Ivan Oelrich, a nuclear scientist and the vice president of the strategic security program at the Federation of American Scientists, estimated in a study this year that the centrifuges are operating at 20 percent efficiency. “We know the average efficiency of the centrifuges is dismal. We don’t know whether it is because of the quality of the individual centrifuges or how they are linked together,” he explains. “We can’t rule out sabotage as one factor leading to these inefficiencies.” Greg Jones, a nuclear analyst at the Rand Corporation, says the Iranians “are operating just under four thousand machines, but they have installed about eight thousand five hundred. Those nonoperating machines have been installed for many months. Why they are not operating is not clear.”

Among people I spoke to, there seemed to be a broad consensus that sabotage was, at the very least, slowing Iran’s quest for a nuclear weapon. A senior administration official told me that there was evidence the Iranians are experiencing delays due to “a combination of reasons—some inherent to the nature of the infeasibility of the design and the machines themselves, and some because of actions by the United States and its allies.” Explains David Kay, “History says that these things have done more to slow programs than any sanctions regime has or is likely to do.”

However, the biggest payoff from these efforts may not come from the sabotage itself, but from the psychological effect it could have on Iran’s government. At the most general level, there are probably benefits to keeping Iranian intelligence officials paranoid and off-balance, simply because it can cause them to waste valuable time and resources. This appears to be happening. In 2007, for example, Iran’s state-run news service reported that the national police had arrested a cell of spy squirrels. The next year, Iran reportedly arrested a group of spy pigeons.

But the specific benefit of sabotage is that it makes countries wary of purchasing crucial materials on the black market. In 1982, when Gus Weiss proposed the modified-equipment operation to then–CIA Director William Casey, he said his plan was a rare espionage endeavor that would succeed even if compromised. “If some double agent told the KGB the Americans were alert to Line X and were interfering with their collection by subverting, if not sabotaging, the effort, I believed the United States still could not lose,” Weiss wrote. “The Soviets, being a suspicious lot, would be likely to question and reject everything Line X collected.” The same principle now holds with Iran. According to the senior administration official, sabotage “forces the Iranians to make machine parts themselves.” And that, in turn, can slow down the process of producing a nuclear weapon.

In the end, however, there are almost certainly limits to how much the West’s sabotage campaign against Iran can accomplish. “These programs are enough to cause the Iranians some problems, but they don’t imperil the Iranian drive to enrich uranium,” says the Wilson Center’s Adler. Indeed, Adler thinks the inefficiencies at the Natanz plant could be chalked up to the inexperience of the scientists or the poor quality of the design, rather than sabotage.

==========

- Assigned task
Rewrite the passage on sabotage of Iran's nuclear program from "In the end, however, there" to "rather than sabotage.", replacing "Natanz plant" with "Natanz facility".

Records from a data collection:
==========

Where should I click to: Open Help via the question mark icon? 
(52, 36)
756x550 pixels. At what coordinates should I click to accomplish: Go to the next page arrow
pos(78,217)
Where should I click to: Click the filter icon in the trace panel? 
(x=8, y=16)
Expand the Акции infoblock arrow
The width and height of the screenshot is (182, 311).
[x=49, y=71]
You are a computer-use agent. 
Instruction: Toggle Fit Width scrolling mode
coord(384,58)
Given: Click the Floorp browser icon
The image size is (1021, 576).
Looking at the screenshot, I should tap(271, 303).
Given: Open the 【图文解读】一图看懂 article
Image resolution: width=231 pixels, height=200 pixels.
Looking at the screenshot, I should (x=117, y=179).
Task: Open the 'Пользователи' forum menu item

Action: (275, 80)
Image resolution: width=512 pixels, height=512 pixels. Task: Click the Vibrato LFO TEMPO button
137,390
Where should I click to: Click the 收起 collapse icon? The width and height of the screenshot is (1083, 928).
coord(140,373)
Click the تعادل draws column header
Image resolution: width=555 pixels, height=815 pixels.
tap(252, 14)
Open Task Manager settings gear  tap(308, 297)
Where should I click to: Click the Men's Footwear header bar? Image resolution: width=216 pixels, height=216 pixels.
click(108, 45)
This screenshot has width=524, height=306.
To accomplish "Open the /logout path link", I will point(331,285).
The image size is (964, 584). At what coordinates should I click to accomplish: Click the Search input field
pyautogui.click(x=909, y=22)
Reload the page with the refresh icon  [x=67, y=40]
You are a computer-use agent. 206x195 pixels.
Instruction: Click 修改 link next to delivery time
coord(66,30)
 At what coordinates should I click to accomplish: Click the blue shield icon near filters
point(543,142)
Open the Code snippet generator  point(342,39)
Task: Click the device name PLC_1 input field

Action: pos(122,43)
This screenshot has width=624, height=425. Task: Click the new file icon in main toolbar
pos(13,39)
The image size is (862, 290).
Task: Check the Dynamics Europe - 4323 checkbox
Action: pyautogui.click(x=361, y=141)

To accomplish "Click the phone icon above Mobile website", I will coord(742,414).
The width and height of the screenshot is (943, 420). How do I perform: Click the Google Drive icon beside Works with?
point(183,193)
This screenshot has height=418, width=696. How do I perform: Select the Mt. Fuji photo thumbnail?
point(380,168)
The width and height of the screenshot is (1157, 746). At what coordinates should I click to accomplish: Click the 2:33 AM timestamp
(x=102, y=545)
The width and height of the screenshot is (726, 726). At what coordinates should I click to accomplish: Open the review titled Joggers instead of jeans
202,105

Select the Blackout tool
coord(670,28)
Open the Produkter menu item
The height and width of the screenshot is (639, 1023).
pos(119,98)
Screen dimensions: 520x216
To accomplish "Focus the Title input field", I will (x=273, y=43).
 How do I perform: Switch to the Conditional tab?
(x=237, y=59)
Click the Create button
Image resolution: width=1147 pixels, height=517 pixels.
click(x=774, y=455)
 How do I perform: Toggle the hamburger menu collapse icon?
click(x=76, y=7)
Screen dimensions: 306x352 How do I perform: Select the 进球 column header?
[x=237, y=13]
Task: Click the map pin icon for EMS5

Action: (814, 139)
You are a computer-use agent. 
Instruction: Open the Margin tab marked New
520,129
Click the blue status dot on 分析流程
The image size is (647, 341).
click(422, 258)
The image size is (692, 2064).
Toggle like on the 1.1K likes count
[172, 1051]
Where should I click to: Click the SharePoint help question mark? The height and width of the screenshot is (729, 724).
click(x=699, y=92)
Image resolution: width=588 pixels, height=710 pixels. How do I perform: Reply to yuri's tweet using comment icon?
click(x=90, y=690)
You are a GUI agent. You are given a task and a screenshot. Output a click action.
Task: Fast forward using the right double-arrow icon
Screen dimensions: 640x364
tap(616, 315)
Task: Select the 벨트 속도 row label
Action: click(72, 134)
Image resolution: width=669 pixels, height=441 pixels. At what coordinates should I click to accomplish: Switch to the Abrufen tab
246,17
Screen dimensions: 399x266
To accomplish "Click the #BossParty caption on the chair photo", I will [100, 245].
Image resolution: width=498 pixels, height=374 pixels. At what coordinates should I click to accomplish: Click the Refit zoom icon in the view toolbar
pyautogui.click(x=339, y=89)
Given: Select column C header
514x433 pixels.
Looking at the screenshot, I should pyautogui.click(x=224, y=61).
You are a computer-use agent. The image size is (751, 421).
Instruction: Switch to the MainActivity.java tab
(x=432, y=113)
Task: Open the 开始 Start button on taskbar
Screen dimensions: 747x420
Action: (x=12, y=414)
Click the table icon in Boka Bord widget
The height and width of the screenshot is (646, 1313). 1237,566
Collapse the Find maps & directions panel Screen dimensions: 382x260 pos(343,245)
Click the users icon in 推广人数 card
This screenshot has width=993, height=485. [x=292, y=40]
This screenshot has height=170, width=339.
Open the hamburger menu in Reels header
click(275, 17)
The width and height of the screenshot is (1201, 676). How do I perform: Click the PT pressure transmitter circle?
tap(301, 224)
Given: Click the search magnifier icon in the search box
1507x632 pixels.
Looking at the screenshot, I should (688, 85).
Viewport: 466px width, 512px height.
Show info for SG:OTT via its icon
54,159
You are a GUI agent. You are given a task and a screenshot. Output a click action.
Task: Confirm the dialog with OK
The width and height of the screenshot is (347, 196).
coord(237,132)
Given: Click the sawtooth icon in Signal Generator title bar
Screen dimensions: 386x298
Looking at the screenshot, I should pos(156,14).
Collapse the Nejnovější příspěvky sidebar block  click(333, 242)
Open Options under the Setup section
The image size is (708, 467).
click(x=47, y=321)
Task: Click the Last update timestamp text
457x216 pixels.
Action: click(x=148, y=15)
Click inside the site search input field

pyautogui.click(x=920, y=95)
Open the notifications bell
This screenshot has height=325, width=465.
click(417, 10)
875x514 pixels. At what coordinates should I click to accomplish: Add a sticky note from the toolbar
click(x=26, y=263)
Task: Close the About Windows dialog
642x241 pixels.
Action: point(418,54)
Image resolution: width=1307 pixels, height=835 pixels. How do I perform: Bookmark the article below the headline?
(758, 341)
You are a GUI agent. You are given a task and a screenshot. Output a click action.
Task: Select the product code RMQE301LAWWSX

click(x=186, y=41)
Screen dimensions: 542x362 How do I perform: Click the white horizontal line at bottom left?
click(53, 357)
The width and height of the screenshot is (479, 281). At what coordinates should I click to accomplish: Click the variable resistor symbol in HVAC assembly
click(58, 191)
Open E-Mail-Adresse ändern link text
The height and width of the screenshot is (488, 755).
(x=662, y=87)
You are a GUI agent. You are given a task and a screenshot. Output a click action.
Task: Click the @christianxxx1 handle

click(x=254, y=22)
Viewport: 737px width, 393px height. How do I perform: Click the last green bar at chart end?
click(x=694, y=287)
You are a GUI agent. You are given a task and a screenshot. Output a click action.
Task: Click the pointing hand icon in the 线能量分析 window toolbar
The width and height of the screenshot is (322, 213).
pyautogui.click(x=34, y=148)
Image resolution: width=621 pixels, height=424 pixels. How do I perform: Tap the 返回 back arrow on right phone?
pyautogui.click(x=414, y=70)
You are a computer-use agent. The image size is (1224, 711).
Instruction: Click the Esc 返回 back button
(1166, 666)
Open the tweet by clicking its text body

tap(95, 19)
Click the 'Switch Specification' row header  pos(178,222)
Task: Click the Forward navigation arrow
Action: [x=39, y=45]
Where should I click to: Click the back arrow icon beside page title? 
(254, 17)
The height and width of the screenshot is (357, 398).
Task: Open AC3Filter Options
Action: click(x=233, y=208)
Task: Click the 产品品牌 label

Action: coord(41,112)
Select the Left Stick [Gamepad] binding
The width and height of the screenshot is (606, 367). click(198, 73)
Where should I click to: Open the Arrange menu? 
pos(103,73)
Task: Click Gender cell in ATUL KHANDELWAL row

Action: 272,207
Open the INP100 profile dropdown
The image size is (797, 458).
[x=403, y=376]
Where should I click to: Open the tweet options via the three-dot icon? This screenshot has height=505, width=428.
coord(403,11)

==========

- Exercise output
In the end, however, there are almost certainly limits to how much the West’s sabotage campaign against Iran can accomplish. “These programs are enough to cause the Iranians some problems, but they don’t imperil the Iranian drive to enrich uranium,” says the Wilson Center’s Adler. Indeed, Adler thinks the inefficiencies at the Natanz facility could be chalked up to the inexperience of the scientists or the poor quality of the design, rather than sabotage.